Cuando vamos a comulgar, caminando hacia de Jesús, siempre lo encontramos "con María
su Madre", como lo hicieron los Magos en Belén (Mt 2,11). Por eso siempre está ella
presente muy cerca del altar, muy cerca de Jesús. Y Jesús en la Eucaristía, desde el altar de
nuestros corazones, puede repetirnos a cada uno de nosotros lo que le dijo a San Juan el
Evangelista desde el altar del Calvario: “¡He ahí a tu Madre!” (Jn 19,27).
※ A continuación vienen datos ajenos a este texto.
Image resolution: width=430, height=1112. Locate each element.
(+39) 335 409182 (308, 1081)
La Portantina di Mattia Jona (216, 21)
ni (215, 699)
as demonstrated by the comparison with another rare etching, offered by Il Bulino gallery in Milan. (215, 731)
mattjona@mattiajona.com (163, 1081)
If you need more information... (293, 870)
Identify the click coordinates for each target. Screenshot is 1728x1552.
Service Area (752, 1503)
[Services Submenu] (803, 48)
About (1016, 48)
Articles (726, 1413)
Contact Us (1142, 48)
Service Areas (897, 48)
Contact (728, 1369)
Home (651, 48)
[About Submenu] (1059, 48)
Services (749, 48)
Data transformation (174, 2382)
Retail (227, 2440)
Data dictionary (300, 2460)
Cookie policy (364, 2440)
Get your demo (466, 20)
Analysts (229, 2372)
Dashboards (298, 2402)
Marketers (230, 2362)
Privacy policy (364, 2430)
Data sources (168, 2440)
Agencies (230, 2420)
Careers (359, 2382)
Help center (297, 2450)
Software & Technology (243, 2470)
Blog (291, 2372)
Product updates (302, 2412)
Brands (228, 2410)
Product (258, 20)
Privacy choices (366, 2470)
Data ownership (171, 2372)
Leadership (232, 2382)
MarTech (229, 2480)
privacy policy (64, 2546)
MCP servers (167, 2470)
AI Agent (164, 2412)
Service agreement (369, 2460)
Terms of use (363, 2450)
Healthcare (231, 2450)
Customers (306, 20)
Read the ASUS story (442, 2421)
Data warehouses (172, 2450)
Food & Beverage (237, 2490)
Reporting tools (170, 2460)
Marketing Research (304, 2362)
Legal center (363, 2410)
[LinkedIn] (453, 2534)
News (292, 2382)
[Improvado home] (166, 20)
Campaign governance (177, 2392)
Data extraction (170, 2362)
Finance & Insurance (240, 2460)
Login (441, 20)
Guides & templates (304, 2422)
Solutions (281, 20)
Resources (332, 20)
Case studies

No es coincidencia que en los mensajes de María, ella siempre nos lleve hacia Jesús. Lo
mismo sucede en los santuarios marianos, siempre se fomenta con gran devoción, la
adoración a la Sagrada Eucaristía, hasta el punto de que también pueden llamarse
santuarios eucarísticos: Guadalupe, Lourdes, Fátima y otros más. Allí las multitudes se
acercan al altar, no sólo para contemplar a la Madre sino para alimentarse de su Hijo, el
fruto bendito de su vientre.
Por último, nuestro muy querido Papa San Juan Pablo II dedicó el último capítulo de su
encíclica “Ecclesia de Eucharistia” a la Virgen María, nuestra Santísima Madre, y su relación
con la Sagrada Eucaristía . El Papa nos recuerda que, si queremos reflexionar sobre el
profundo misterio de la Sagrada Eucaristía, especialmente su relación con la Iglesia,
debemos mirar a María, Madre y modelo de la Iglesia. También en su carta apostólica
“Rosarium Virginis Mariae” nos recordó que nuestra Santísima Madre es nuestra primera y
mejor maestra al mirar el Rostro de Cristo. Recordar que el quinto de los Misterios
Luminosos del rosario es la Institución de la Sagrada Eucaristía, porque María nos ayuda a
mirar el Rostro de Cristo al conducirnos a la Sagrada Eucaristía, llevándonos a conocer a
nuestro Señor eucarístico más profundamente y amarlo más ardientemente.

María nos urge a nosotros, sus hijos, a creer que las especies eucarísticas de pan y vino. Esta
fe debemos manifestarla cuando el sacerdote nos anuncia justo antes de comulgar: “El
Cuerpo de Cristo”, a lo que respondemos “Amén”. Nuestro Amén es el mismo “Fiat (Que se
haga) de María”. María ya expresó la fe de la Iglesia en la Sagrada Eucaristía en el momento
de la Encarnación. En ese momento se convirtió en el primer sagrario de la historia, lo
mismo que nosotros al comulgar. En la Escuela de María, siempre se mantendrá viva
nuestra fe, en especial porque ella nos lleva a Cristo Eucaristía.